» Exercise:
All entries below are to be returned in full, exactly as they stand.

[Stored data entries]
▼

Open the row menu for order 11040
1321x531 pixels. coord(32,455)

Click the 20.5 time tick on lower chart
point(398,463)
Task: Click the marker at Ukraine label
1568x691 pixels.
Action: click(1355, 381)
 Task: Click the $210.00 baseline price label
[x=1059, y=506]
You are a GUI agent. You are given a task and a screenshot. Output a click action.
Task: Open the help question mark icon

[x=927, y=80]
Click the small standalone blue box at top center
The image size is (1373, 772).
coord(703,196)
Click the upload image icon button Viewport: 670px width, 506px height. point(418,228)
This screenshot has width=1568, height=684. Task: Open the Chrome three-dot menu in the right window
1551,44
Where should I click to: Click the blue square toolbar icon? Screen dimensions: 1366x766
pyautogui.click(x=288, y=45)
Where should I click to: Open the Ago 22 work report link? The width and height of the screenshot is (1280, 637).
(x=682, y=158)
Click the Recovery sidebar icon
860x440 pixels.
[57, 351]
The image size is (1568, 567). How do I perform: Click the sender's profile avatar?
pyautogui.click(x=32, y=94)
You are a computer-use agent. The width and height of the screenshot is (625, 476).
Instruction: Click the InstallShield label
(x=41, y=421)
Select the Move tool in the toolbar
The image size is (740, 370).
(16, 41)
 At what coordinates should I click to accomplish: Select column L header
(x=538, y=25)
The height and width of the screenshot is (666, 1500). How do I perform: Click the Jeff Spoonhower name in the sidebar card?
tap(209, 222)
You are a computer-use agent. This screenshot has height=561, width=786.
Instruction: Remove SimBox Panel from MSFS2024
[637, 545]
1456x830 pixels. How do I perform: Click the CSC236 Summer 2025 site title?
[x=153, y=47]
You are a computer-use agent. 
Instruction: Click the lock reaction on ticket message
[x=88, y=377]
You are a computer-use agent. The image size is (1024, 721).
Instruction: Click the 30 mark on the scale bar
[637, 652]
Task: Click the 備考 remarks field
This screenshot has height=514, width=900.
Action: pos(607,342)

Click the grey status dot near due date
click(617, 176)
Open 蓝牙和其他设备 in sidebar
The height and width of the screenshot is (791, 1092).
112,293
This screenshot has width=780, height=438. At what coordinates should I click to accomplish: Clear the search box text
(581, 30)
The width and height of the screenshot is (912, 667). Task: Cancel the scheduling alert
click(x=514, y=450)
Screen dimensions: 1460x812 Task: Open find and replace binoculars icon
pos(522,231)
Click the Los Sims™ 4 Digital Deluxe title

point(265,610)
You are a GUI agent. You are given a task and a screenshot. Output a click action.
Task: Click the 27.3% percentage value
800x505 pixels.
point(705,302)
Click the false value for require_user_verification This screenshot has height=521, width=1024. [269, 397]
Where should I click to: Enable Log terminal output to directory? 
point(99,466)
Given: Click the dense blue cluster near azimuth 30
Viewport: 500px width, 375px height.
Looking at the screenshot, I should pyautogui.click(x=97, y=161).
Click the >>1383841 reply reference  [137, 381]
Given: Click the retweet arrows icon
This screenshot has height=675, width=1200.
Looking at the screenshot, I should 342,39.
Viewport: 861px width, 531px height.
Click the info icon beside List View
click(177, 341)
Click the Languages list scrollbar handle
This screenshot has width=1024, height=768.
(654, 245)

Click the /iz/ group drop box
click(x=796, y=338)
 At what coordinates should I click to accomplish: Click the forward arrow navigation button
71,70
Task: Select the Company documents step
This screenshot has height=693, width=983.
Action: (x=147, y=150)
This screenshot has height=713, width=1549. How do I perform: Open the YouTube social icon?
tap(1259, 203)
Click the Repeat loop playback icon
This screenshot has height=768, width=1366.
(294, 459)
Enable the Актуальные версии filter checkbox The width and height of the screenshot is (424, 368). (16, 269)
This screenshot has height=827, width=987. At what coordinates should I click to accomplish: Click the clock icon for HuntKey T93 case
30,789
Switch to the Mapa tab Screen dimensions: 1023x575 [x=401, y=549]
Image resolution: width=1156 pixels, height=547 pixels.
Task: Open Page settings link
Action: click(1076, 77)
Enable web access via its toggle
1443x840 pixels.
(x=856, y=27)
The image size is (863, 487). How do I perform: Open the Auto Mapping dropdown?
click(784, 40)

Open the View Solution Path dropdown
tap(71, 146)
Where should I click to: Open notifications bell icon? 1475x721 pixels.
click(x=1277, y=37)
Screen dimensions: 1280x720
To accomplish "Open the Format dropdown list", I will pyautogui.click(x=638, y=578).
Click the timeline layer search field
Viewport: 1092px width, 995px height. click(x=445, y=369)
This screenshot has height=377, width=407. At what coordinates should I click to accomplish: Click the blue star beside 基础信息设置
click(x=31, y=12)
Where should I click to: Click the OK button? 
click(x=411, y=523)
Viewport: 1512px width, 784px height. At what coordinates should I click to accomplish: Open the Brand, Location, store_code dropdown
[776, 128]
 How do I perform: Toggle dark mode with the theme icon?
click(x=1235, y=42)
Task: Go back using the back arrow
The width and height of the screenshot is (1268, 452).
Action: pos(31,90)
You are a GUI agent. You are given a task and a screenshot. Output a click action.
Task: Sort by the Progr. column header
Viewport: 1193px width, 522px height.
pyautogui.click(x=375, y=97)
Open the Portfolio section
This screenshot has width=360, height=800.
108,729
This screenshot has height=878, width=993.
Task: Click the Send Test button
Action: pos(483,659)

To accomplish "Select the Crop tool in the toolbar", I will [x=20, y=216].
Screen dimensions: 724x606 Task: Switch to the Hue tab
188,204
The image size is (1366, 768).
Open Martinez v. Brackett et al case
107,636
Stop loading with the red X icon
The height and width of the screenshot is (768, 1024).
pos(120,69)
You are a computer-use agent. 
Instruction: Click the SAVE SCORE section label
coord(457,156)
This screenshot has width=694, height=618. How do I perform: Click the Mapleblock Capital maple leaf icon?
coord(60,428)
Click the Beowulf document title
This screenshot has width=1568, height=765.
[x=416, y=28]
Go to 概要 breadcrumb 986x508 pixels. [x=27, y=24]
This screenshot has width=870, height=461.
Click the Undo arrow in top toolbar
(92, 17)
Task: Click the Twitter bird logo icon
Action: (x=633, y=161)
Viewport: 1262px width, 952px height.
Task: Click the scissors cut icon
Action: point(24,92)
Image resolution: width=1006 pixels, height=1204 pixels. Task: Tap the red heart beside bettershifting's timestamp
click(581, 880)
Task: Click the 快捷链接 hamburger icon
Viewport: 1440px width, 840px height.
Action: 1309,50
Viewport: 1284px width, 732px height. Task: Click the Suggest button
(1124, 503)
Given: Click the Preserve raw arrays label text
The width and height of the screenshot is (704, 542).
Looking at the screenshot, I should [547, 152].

▲

» Response for this exercise:
Open the row menu for order 11040
1321x531 pixels. coord(32,455)

Click the 20.5 time tick on lower chart
point(398,463)
Task: Click the marker at Ukraine label
1568x691 pixels.
Action: click(1355, 381)
 Task: Click the $210.00 baseline price label
[x=1059, y=506]
You are a GUI agent. You are given a task and a screenshot. Output a click action.
Task: Open the help question mark icon

[x=927, y=80]
Click the small standalone blue box at top center
The image size is (1373, 772).
coord(703,196)
Click the upload image icon button Viewport: 670px width, 506px height. point(418,228)
This screenshot has width=1568, height=684. Task: Open the Chrome three-dot menu in the right window
1551,44
Where should I click to: Click the blue square toolbar icon? Screen dimensions: 1366x766
pyautogui.click(x=288, y=45)
Where should I click to: Open the Ago 22 work report link? The width and height of the screenshot is (1280, 637).
(x=682, y=158)
Click the Recovery sidebar icon
860x440 pixels.
[57, 351]
The image size is (1568, 567). How do I perform: Click the sender's profile avatar?
pyautogui.click(x=32, y=94)
You are a computer-use agent. The width and height of the screenshot is (625, 476).
Instruction: Click the InstallShield label
(x=41, y=421)
Select the Move tool in the toolbar
The image size is (740, 370).
(16, 41)
 At what coordinates should I click to accomplish: Select column L header
(x=538, y=25)
The height and width of the screenshot is (666, 1500). How do I perform: Click the Jeff Spoonhower name in the sidebar card?
tap(209, 222)
You are a computer-use agent. This screenshot has height=561, width=786.
Instruction: Remove SimBox Panel from MSFS2024
[637, 545]
1456x830 pixels. How do I perform: Click the CSC236 Summer 2025 site title?
[x=153, y=47]
You are a computer-use agent. 
Instruction: Click the lock reaction on ticket message
[x=88, y=377]
You are a computer-use agent. The image size is (1024, 721).
Instruction: Click the 30 mark on the scale bar
[637, 652]
Task: Click the 備考 remarks field
This screenshot has height=514, width=900.
Action: pos(607,342)

Click the grey status dot near due date
click(617, 176)
Open 蓝牙和其他设备 in sidebar
The height and width of the screenshot is (791, 1092).
112,293
This screenshot has width=780, height=438. At what coordinates should I click to accomplish: Clear the search box text
(581, 30)
The width and height of the screenshot is (912, 667). Task: Cancel the scheduling alert
click(x=514, y=450)
Screen dimensions: 1460x812 Task: Open find and replace binoculars icon
pos(522,231)
Click the Los Sims™ 4 Digital Deluxe title

point(265,610)
You are a GUI agent. You are given a task and a screenshot. Output a click action.
Task: Click the 27.3% percentage value
800x505 pixels.
point(705,302)
Click the false value for require_user_verification This screenshot has height=521, width=1024. [269, 397]
Where should I click to: Enable Log terminal output to directory? 
point(99,466)
Given: Click the dense blue cluster near azimuth 30
Viewport: 500px width, 375px height.
Looking at the screenshot, I should pyautogui.click(x=97, y=161).
Click the >>1383841 reply reference  [137, 381]
Given: Click the retweet arrows icon
This screenshot has height=675, width=1200.
Looking at the screenshot, I should 342,39.
Viewport: 861px width, 531px height.
Click the info icon beside List View
click(177, 341)
Click the Languages list scrollbar handle
This screenshot has width=1024, height=768.
(654, 245)

Click the /iz/ group drop box
click(x=796, y=338)
 At what coordinates should I click to accomplish: Click the forward arrow navigation button
71,70
Task: Select the Company documents step
This screenshot has height=693, width=983.
Action: (x=147, y=150)
This screenshot has height=713, width=1549. How do I perform: Open the YouTube social icon?
tap(1259, 203)
Click the Repeat loop playback icon
This screenshot has height=768, width=1366.
(294, 459)
Enable the Актуальные версии filter checkbox The width and height of the screenshot is (424, 368). (16, 269)
This screenshot has height=827, width=987. At what coordinates should I click to accomplish: Click the clock icon for HuntKey T93 case
30,789
Switch to the Mapa tab Screen dimensions: 1023x575 [x=401, y=549]
Image resolution: width=1156 pixels, height=547 pixels.
Task: Open Page settings link
Action: click(1076, 77)
Enable web access via its toggle
1443x840 pixels.
(x=856, y=27)
The image size is (863, 487). How do I perform: Open the Auto Mapping dropdown?
click(784, 40)

Open the View Solution Path dropdown
tap(71, 146)
Where should I click to: Open notifications bell icon? 1475x721 pixels.
click(x=1277, y=37)
Screen dimensions: 1280x720
To accomplish "Open the Format dropdown list", I will pyautogui.click(x=638, y=578).
Click the timeline layer search field
Viewport: 1092px width, 995px height. click(x=445, y=369)
This screenshot has height=377, width=407. At what coordinates should I click to accomplish: Click the blue star beside 基础信息设置
click(x=31, y=12)
Where should I click to: Click the OK button? 
click(x=411, y=523)
Viewport: 1512px width, 784px height. At what coordinates should I click to accomplish: Open the Brand, Location, store_code dropdown
[776, 128]
 How do I perform: Toggle dark mode with the theme icon?
click(x=1235, y=42)
Task: Go back using the back arrow
The width and height of the screenshot is (1268, 452).
Action: pos(31,90)
You are a GUI agent. You are given a task and a screenshot. Output a click action.
Task: Sort by the Progr. column header
Viewport: 1193px width, 522px height.
pyautogui.click(x=375, y=97)
Open the Portfolio section
This screenshot has width=360, height=800.
108,729
This screenshot has height=878, width=993.
Task: Click the Send Test button
Action: pos(483,659)

To accomplish "Select the Crop tool in the toolbar", I will [x=20, y=216].
Screen dimensions: 724x606 Task: Switch to the Hue tab
188,204
The image size is (1366, 768).
Open Martinez v. Brackett et al case
107,636
Stop loading with the red X icon
The height and width of the screenshot is (768, 1024).
pos(120,69)
You are a computer-use agent. 
Instruction: Click the SAVE SCORE section label
coord(457,156)
This screenshot has width=694, height=618. How do I perform: Click the Mapleblock Capital maple leaf icon?
coord(60,428)
Click the Beowulf document title
This screenshot has width=1568, height=765.
[x=416, y=28]
Go to 概要 breadcrumb 986x508 pixels. [x=27, y=24]
This screenshot has width=870, height=461.
Click the Undo arrow in top toolbar
(92, 17)
Task: Click the Twitter bird logo icon
Action: (x=633, y=161)
Viewport: 1262px width, 952px height.
Task: Click the scissors cut icon
Action: point(24,92)
Image resolution: width=1006 pixels, height=1204 pixels. Task: Tap the red heart beside bettershifting's timestamp
click(581, 880)
Task: Click the 快捷链接 hamburger icon
Viewport: 1440px width, 840px height.
Action: 1309,50
Viewport: 1284px width, 732px height. Task: Click the Suggest button
(1124, 503)
Given: Click the Preserve raw arrays label text
The width and height of the screenshot is (704, 542).
Looking at the screenshot, I should [547, 152].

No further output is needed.